Falando de forma simples, autoestima se refere a qualidade de afeto que cultivamos por nós mesmos. Na palavra “autoestima” observamos esse dois pontos fundamentais: a estima (ou afeto) e o “Si mesmo” (sinalizado pelo prefixo “auto-”).
O conceito de afeto é algo que aprendemos inicialmente a partir do ambiente e do contexto familiar e sociocultural em que surgimos. Aprendemos a nos amar imitando o amor que recebemos. Mas essa consciência afetiva não precisa se limitar a isso. O afeto que sinto por mim não precisa ser condicionado aos valores que aprendi. Posso investir na evolução desse sentimento ao ponto de me amar incondicionalmente. Mas isso envolve também me conhecer. Uma jornada infinita de autoconhecimento e expansão do amor. Na medida que aprendo a amar e respeitar tudo que encontro em mim, posso expandir esse sentimento para todos os seres.
Vamos percebendo então que cultivar autoestima é explorar potencialidades desconhecidas, desbravar a infinitude do universo íntimo, expandir a consciência do Amor e praticar respeitosamente o apreço por tudo aquilo que encontramos em nós mesmos.
Como todo bom cultivo, para gerar frutos é preciso que seja contínuo, orgânico, vivo e perseverante. É muito mais amplo do que só dizer: “Eu me amo!”
Quem é você? Será que isso que você chama de “eu” realmente corresponde ao que você é de verdade? A que parte desse “eu” você se refere quando experimenta a si mesmo?
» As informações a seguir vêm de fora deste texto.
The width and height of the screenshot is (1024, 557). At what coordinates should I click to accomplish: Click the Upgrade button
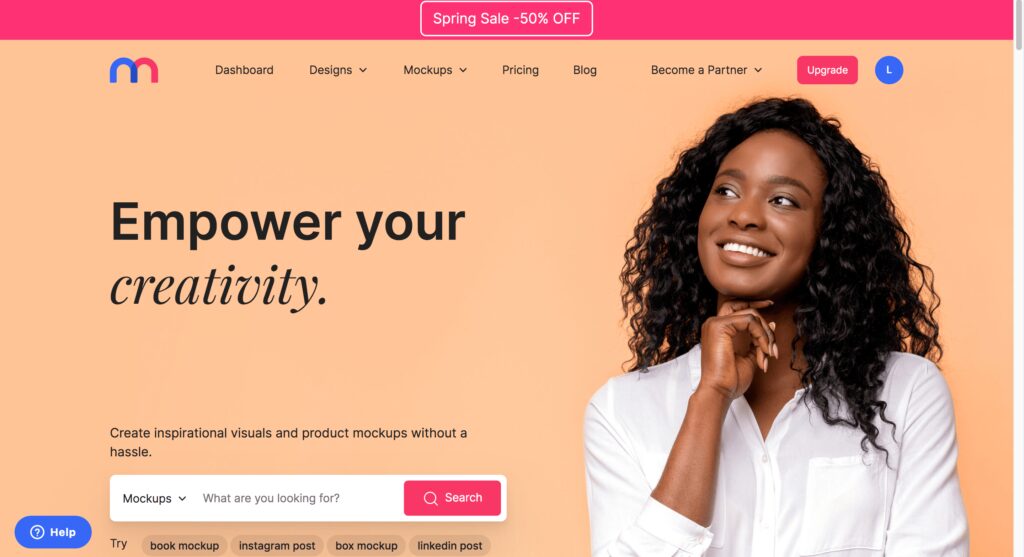[827, 70]
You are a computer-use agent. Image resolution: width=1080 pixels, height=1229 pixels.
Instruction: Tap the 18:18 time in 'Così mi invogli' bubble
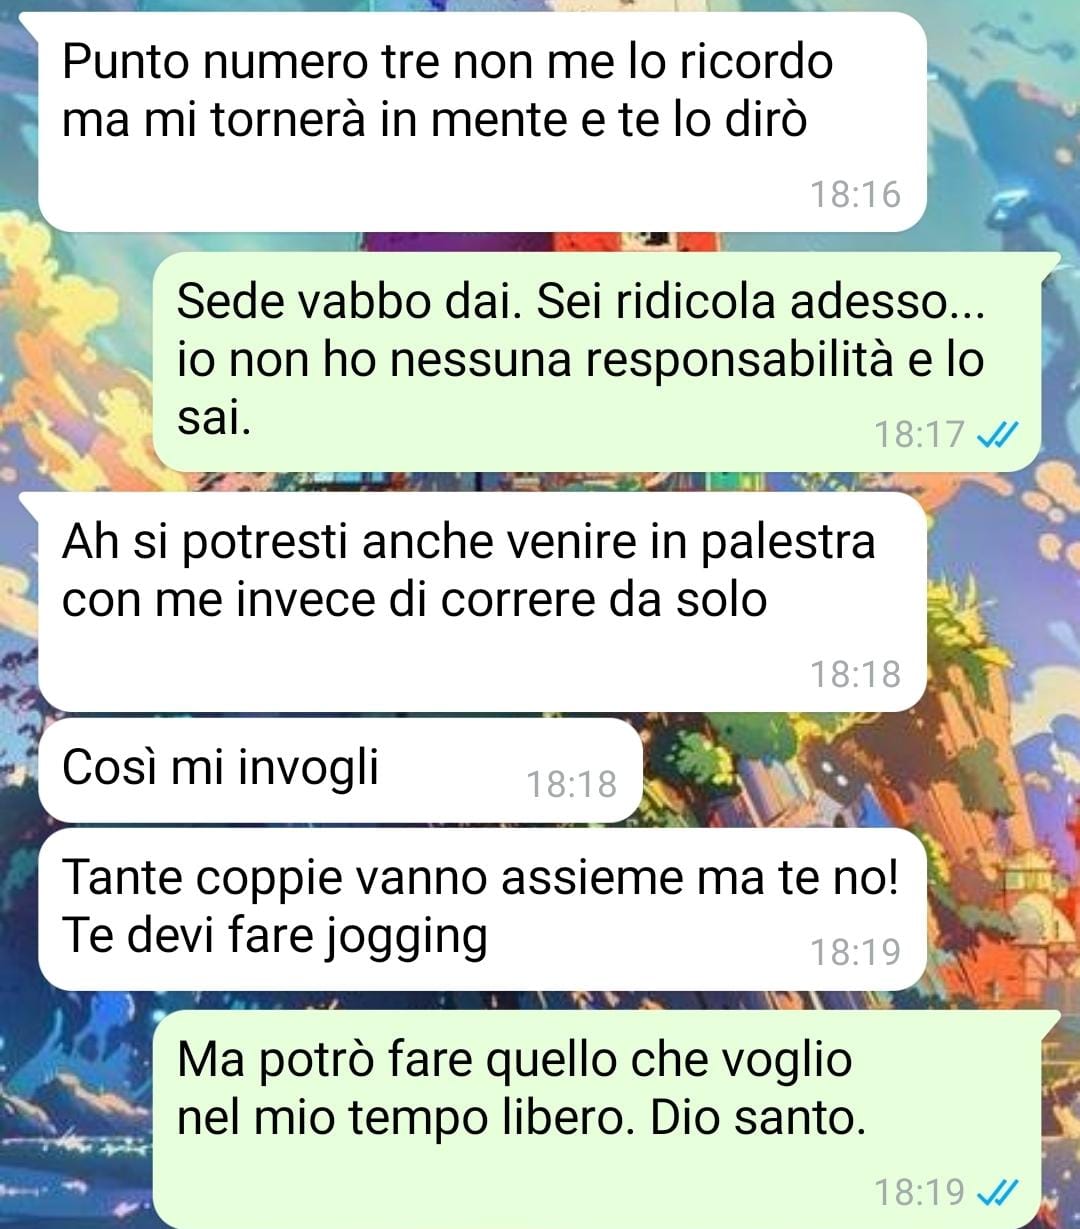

O que é amor para você? Quais experiências amorosas você já teve e que conceito de amor você usa como referência na prática do que chama de amor-próprio? Há quem agrida, desrespeite, violente e até mate, acreditando que faz isso por amor! Será esse o tipo de amor que você cultiva por si mesmo?

2. Nova perspectiva

O modelo da sociedade atual apresenta autoestima e felicidade como resultados de uma jornada, prêmios que nos esperam ao fim de uma corrida, no entanto os sábios ensinam que a felicidade está na própria jornada. Aproveitamos mais da vida quando, em vez de uma corrida, a encaramos como uma viagem turística.
Outros autores tendem a definir autoestima como um sentimento ligado a imagem que uma pessoa faz de si e a usar o modelo afetivo comum como base para o cultivo do amor-próprio. Ou seja, o amor é uma recompensa bioquímica associada ao alcance de metas e objetivos preestabelecidos, relacionando a autoestima ao “sentir-se hábil” ou a apreciação da autoimagem. Mas diante do fracasso, ou quando nossa imagem não corresponde aos modelos que perseguimos, surge a rejeição e o amor fenece.
Sabemos por experiência e observação que quem tem autoestima consegue lidar melhor com os desafios da vida. Quem cultiva a espiritualidade tende a se sentir amparado diante de situações de escassez ou insegurança. Nossa proposta é de um amor gratuito, livre de pré-condições e condicionamentos. Deixamos de fazer algo com o objetivo de nos sentir amados, pois já cultivamos o amor-próprio incondicional. Então quando fazemos algo, fazemos porque amamos. Diluem-se as expectativas e percebemos mais leveza.